Asbestos Reform Fails

To Move Past Key Hurdle

Washington

Controversial asbestos litigation reform legislation failed a procedural vote on Thursday, but Senate Majority Leader Bill Frist, R-Tenn., vowed to continue efforts to reach a consensus.

The legislation, S. 2290, failed to muster the 60 votes needed to invoke cloture, which is necessary to prevent a filibuster. The final vote was 50 in favor of cloture and 47 against.

Immediately after the vote, Sen. Frist said on the floor of the Senate that the issue is too important to the American people for it to be dropped and it will not be dropped.

He said he plans to continue discussions over the next several days or weeks to try to reach an agreement in spite of the cloture vote.

“I'm confident we can make progress and move to a final agreement,” he said.

But the legislation remains controversial, even within the insurance industry.
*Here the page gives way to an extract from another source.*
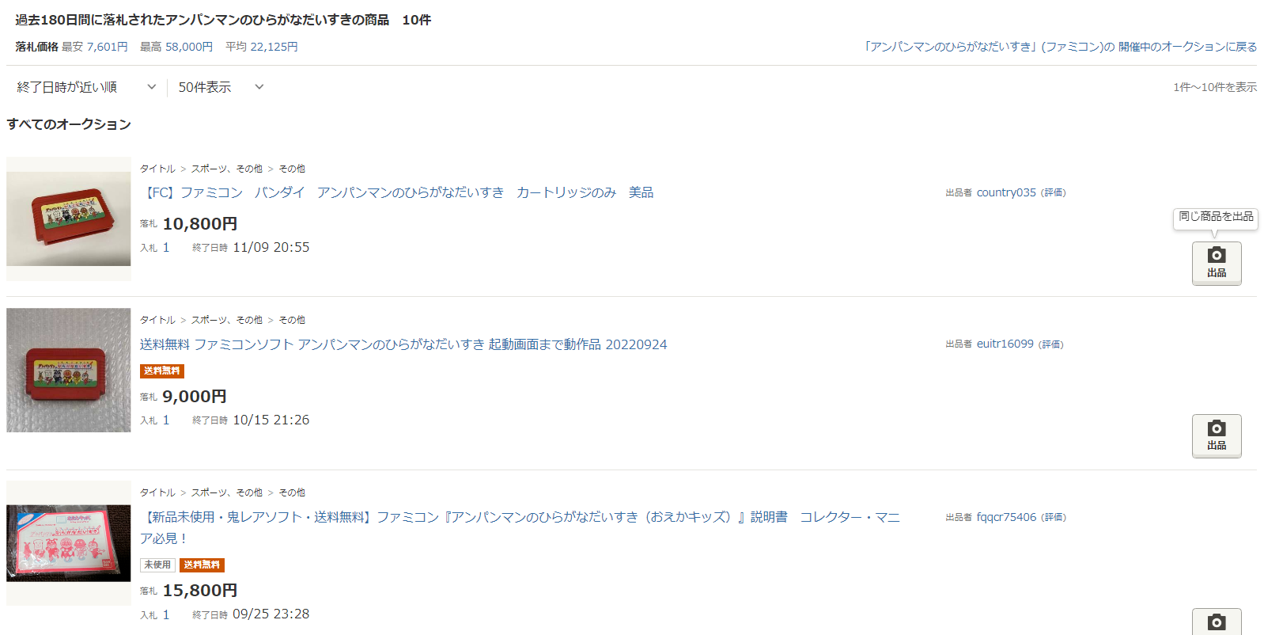Click the camera 出品 button for first item

click(x=1217, y=263)
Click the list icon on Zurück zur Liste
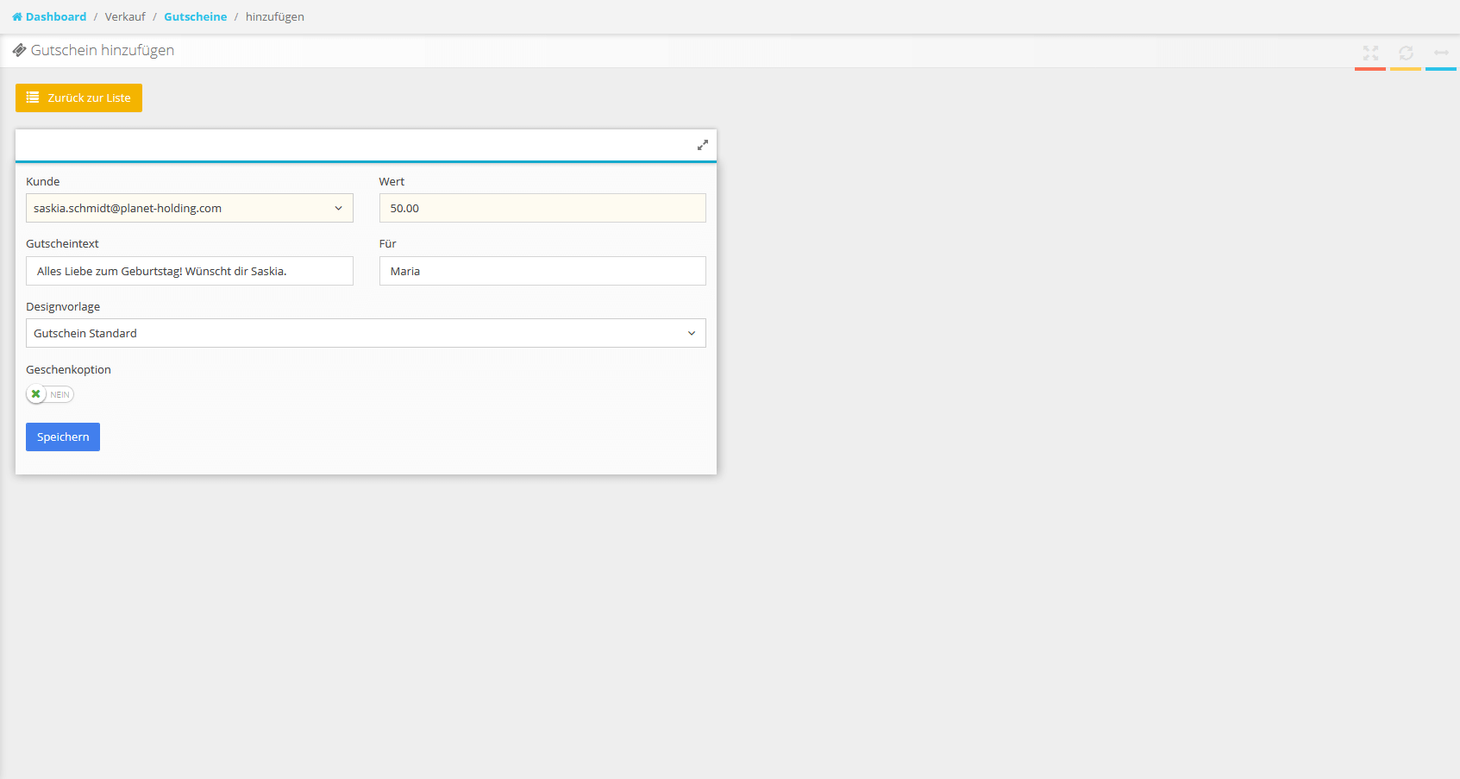The height and width of the screenshot is (779, 1460). tap(33, 97)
Indeed, prior to the vote, five major companies sent a letter to Sen. Frist saying that the trust fund approach to resolving the asbestos litigation crisis is fatally flawed. The companies American International Group, American Re-Insurance Co., Chubb, General Reinsurance Corp. and Swiss Reinsurance America Corp. said that the trust fund concept contained in S. 2290 cannot be both affordable to insurers and defendants and at the same time sufficiently beneficial to victims and their representatives to warrant their support.

Three major trade associations the National Association of Mutual Insurance Companies, the Property Casualty Insurers Association of America and the Reinsurance Association of America issued a separate joint statement noting that several issues need to be resolved, including the fact that defendants and victims can continue to sue insurers under it S. 2290's provisions.

S. 2290 would create a $114 billion trust fund, with $46 billion coming from insurance industry contributions, to resolve asbestos-related claims out of court. In addition to the $114 billion fund, S. 2290 calls for an additional $10 billion in contingency funding from defendants to help assure the fund does not run out of money before all claims are paid.


Reproduced from National Underwriter Edition, April 23, 2004. Copyright 2004 by The National Underwriter Company in the serial publication. All rights reserved. Copyright in this article as an independent work may be held by the author.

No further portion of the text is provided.